• _Given records_
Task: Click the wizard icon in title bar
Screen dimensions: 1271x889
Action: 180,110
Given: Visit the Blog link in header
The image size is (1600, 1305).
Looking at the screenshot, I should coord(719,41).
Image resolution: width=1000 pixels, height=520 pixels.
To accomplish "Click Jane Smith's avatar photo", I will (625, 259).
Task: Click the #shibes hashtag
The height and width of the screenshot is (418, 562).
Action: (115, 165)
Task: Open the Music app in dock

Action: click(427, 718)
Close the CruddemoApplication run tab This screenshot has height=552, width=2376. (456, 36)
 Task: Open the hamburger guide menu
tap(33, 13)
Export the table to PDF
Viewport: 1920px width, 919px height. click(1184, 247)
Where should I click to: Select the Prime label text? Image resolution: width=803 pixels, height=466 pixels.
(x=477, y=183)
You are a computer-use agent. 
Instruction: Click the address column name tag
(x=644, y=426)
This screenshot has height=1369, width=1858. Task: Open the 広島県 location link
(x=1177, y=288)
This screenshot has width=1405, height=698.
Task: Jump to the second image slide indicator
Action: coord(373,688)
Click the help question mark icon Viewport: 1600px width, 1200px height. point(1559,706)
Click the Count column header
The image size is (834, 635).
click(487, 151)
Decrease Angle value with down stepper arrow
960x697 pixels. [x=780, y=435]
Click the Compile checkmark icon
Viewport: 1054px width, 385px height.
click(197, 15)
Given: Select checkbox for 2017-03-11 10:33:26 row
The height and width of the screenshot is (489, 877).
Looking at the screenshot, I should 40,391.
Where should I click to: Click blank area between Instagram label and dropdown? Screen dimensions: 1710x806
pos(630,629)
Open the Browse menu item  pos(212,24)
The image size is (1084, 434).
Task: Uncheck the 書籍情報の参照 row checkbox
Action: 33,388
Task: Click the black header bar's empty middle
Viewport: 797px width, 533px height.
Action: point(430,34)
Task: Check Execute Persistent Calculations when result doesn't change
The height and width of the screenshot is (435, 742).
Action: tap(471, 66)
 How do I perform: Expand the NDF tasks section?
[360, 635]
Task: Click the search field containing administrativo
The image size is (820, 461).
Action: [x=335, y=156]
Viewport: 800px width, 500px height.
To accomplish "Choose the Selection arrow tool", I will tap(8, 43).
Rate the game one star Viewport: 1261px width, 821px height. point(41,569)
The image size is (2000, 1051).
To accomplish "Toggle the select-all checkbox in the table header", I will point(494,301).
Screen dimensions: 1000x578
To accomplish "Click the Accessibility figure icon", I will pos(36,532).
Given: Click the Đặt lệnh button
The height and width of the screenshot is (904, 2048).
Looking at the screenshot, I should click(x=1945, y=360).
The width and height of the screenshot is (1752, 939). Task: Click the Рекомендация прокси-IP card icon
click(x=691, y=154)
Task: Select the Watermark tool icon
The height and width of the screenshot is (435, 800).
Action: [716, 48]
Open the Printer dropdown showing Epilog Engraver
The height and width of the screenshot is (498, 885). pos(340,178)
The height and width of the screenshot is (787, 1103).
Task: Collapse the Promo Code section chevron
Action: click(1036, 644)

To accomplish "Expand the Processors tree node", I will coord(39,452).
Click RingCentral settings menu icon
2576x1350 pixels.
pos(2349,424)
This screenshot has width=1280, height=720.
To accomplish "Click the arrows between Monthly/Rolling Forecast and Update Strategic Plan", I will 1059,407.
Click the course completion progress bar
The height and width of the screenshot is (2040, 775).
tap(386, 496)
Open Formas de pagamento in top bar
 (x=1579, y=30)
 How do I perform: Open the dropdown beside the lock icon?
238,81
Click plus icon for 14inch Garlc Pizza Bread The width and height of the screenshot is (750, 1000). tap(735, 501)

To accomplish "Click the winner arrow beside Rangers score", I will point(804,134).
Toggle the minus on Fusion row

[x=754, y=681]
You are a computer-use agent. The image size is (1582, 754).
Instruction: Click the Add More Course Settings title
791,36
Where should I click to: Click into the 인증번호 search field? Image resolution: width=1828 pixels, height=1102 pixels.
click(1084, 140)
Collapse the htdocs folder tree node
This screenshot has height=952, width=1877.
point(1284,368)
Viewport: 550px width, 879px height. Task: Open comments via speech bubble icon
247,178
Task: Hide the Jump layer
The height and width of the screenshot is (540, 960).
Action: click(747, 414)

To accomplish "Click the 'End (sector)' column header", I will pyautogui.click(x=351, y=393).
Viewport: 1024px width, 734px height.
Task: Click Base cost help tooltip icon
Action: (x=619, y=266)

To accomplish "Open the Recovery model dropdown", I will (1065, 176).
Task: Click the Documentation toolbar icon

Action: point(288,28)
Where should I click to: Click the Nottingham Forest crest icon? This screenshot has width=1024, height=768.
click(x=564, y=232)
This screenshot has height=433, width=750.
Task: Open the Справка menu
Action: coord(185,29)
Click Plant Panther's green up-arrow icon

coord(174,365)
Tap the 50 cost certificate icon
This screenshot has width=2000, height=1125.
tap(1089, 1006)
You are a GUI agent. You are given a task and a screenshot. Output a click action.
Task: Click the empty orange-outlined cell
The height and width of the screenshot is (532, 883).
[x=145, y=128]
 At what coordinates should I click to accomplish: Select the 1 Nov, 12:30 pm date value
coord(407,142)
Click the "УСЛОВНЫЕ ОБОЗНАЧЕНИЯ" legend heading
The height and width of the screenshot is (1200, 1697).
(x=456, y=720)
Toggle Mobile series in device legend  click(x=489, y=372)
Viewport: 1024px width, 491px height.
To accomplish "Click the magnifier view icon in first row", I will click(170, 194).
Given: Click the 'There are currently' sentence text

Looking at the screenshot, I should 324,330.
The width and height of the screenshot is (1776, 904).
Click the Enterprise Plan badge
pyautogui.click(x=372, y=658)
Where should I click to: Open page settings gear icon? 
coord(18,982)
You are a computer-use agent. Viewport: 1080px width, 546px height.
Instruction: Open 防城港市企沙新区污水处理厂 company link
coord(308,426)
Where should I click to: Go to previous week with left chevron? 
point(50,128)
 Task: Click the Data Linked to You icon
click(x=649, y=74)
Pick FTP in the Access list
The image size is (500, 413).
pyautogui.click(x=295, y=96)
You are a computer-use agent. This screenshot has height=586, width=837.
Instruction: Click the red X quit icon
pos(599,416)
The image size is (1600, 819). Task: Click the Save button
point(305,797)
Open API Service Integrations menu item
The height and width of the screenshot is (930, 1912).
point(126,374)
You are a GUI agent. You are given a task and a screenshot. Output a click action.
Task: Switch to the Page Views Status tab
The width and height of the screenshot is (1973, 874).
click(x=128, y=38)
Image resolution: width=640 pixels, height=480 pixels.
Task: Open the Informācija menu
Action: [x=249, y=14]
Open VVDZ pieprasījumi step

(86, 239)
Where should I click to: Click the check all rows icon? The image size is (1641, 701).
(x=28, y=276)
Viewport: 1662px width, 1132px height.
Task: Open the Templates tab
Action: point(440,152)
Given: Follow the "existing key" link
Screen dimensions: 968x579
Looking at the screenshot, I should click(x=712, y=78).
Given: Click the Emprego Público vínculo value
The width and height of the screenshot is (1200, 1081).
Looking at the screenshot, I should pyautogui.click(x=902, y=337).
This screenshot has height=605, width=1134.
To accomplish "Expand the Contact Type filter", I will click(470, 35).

• _The problem_
State the count of lines in the data holding the word "computer", adding nothing to it.

• _Task solution_
4